▸ SUPPLIED TEXT:

--*--

Rediscovering the God of Jesus
Many people say that Jesus is God. But what does Jesus say?
Most Christians have been taught that Jesus is both “fully God and fully man”; that he is God Almighty clothed in human flesh. Also, it is said that in addition to Jesus, two other individuals are also fully God: the Father, and another person called the Holy Spirit. All three of these persons, it is claimed, are co-equal; no one is greater than the other. Yet while all three are divine, they are somehow not three deities. Rather, they are said to mysteriously share the same single essence; an inexplicable “three-in-one” being.
Theologians both ancient and modern have claimed that this mysterious “Doctrine of the Trinity” is the core of the Christian faith. While churches today actually disagree on many details of this doctrine, and most admit that it is ultimately impossible to understand, it is often claimed to be necessary for salvation.
But what if Jesus himself never taught these things? What if the Bible actually teaches something completely different?
Could it be possible that the real message of the New Testament has been radically misinterpreted, and those misinterpretations have simply been passed onto the next generation? What if the claims of Jesus have been so badly misunderstood, and Church tradition so heavily influenced by ancient, pagan philosophers, that the original faith of Jesus and his disciples has gone unrecognized by many believers today? What if the “the Doctrine of the Trinity” isn’t actually Biblical after all?

--*--

▸ PROVIDED RECORDS:

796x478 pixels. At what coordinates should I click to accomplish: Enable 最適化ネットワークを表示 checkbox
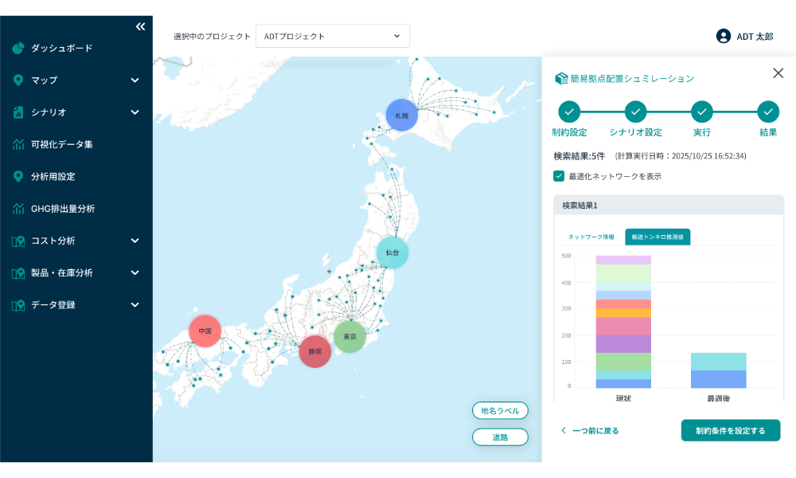point(559,176)
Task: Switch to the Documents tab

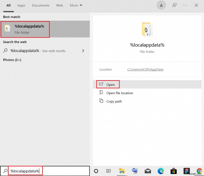Action: [41, 5]
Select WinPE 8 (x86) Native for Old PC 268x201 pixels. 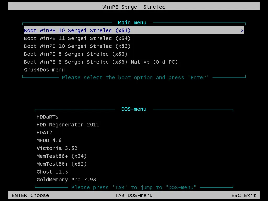(101, 62)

--*--

▸ GIVEN REQUEST: Please translate this sentence from the text on the Trinity into Spanish: "But what if Jesus himself never taught these things?"

▸ EXERCISE SOLUTION: Pero ¿y si Jesús mismo nunca enseñó estas cosas?